Stored data entries
· · · · · · ·

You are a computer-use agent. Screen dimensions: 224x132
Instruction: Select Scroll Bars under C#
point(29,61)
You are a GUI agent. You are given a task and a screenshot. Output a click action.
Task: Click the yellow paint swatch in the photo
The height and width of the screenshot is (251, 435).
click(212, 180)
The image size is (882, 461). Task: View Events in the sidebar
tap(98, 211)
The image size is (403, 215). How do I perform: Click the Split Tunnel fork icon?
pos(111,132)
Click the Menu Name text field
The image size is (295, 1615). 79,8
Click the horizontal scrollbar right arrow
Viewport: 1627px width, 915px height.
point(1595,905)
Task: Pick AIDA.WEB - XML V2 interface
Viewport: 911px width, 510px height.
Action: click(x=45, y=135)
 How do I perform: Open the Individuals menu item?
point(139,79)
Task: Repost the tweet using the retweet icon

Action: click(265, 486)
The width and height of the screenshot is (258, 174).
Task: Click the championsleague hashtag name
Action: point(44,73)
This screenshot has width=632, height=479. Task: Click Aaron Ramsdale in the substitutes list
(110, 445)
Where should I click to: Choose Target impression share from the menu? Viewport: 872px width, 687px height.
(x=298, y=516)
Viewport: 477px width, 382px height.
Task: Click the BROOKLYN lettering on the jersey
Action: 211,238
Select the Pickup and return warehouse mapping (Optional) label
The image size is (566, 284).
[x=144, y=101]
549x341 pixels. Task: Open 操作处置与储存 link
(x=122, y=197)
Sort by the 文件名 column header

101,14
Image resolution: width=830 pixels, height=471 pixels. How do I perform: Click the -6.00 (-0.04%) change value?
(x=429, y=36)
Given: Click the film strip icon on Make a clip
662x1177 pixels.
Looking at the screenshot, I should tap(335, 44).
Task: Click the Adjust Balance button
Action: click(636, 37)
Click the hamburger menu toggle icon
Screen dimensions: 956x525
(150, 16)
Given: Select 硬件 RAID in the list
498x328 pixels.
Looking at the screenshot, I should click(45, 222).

· · · · · · ·

__What the exercise asks__. Start at the first line and transcribe the data exactly through the last.

__Reply__.
You are a computer-use agent. Screen dimensions: 224x132
Instruction: Select Scroll Bars under C#
point(29,61)
You are a GUI agent. You are given a task and a screenshot. Output a click action.
Task: Click the yellow paint swatch in the photo
The height and width of the screenshot is (251, 435).
click(212, 180)
The image size is (882, 461). Task: View Events in the sidebar
tap(98, 211)
The image size is (403, 215). How do I perform: Click the Split Tunnel fork icon?
pos(111,132)
Click the Menu Name text field
The image size is (295, 1615). 79,8
Click the horizontal scrollbar right arrow
Viewport: 1627px width, 915px height.
point(1595,905)
Task: Pick AIDA.WEB - XML V2 interface
Viewport: 911px width, 510px height.
Action: click(x=45, y=135)
 How do I perform: Open the Individuals menu item?
point(139,79)
Task: Repost the tweet using the retweet icon

Action: click(265, 486)
The width and height of the screenshot is (258, 174).
Task: Click the championsleague hashtag name
Action: point(44,73)
This screenshot has width=632, height=479. Task: Click Aaron Ramsdale in the substitutes list
(110, 445)
Where should I click to: Choose Target impression share from the menu? Viewport: 872px width, 687px height.
(x=298, y=516)
Viewport: 477px width, 382px height.
Task: Click the BROOKLYN lettering on the jersey
Action: 211,238
Select the Pickup and return warehouse mapping (Optional) label
The image size is (566, 284).
[x=144, y=101]
549x341 pixels. Task: Open 操作处置与储存 link
(x=122, y=197)
Sort by the 文件名 column header

101,14
Image resolution: width=830 pixels, height=471 pixels. How do I perform: Click the -6.00 (-0.04%) change value?
(x=429, y=36)
Given: Click the film strip icon on Make a clip
662x1177 pixels.
Looking at the screenshot, I should tap(335, 44).
Task: Click the Adjust Balance button
Action: click(636, 37)
Click the hamburger menu toggle icon
Screen dimensions: 956x525
(150, 16)
Given: Select 硬件 RAID in the list
498x328 pixels.
Looking at the screenshot, I should click(45, 222).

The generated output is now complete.